Dans les rues de Londres est une nouvelle parue à la base la Yale Review en 1927, avant d’être éditée sous forme de livre puis de recueil.Virginia Woolf raconte comment, prenant le prétexte de devoir s’acheter un nouveau crayon de papier un soir d’hiver, elle sillonne les rues de Londres sans plus de but que de se laisser porter au fil des échoppes, rencontres, souvenirs, pensées, qui se croisent et s’interpellent.

« Il y a toujours un espoir, lorsque nous descendons du haut d’une étagère un livre blanc gris, attirés par son air loqueteux et abandonné, de faire ici la connaissance d’un homme parti explorer à cheval voilà plus de cent ans le marché de la laine dans les Midlands et au Pays de Galles ; un voyageur inconnu, qui s’arrêtait dans les auberges, buvait sa pinte, remarquait les jolies filles et les coutumes sérieuses, consignait le tout rigoureusement, laborieusement, pour son plaisir (le livre fut publié à ses frais) ; qui était infiniment verbeux, affairé et terre à terre, et laissa donc affluer à son insu l’odeur des roses trémières et du foin en même temps qu’un portrait de lui-même qui lui assure à jamais une place bien au chaud au coin du feu de notre esprit. »

Une errance agréable d’autant qu’elle reste courte, et joliment éditée par Les éditions du Chemin de fer qui ont invité Antoine Desailly à y poser ses images, accentuant ces objets trouvés dont on n’a que faire, au même titre que Virginia s’attarde sur ces figures dont on fait habituellement trop peu cas.

« Pendant ces minutes où un fantôme avait été recherché, une dispute apaisée et un crayon acheté, les rues étaient devenues complètement vides. La vie s’était retirée au dernier étage et les lampes étaient allumées. Le trottoir était sec et dur ; la chaussée était d’argent martelé. En marchant dans cette désolation vers la maison, on pouvait se raconter l’histoire de la naine, des aveugles, de la soirée dans l’hôtel particulier de Mayfair, de la dispute chez le papetier. En chacune de ses vies on pouvait pénétrer un peu, assez loin pour se donner l’illusion qu’on n’est pas attachés à un seul esprit mais qu’on peut enfiler pour quelques minutes les corps et les esprits d’autres. »

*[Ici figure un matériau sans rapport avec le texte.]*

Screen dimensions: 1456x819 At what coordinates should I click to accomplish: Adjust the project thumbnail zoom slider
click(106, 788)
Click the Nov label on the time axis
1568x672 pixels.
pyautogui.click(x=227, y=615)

La forme courte est salutaire car l’écriture de Virginia Woolf n’est pas d’une vivacité à toute épreuve (à mon sens). J’aime les textes posés, les atmosphères qui l’emportent, les textes qui se méritent (coucou Faulkner), mais le méditatif contemplatif me perd un peu. Et c’est finalement aussi l’impression que j’ai eu à la lecture d’Une chambre à soi, recueil de conférences données par l’autrice en 1928 et publié sous forme d’essai un an plus tard. Virginia Woolf y aborde la place des femmes dans la littérature, et bien plus largement dans la société qui en est le miroir. Elle repense l’Histoire sous le rapport femmes / hommes, les évolutions constatées et attendues, pointe les aberrations. C’est édifiant et si le contexte est forcément daté, le propos n’a pas pris une ride et l’on ne peut que souligner la pertinence de cette référence dans les écrits féministes.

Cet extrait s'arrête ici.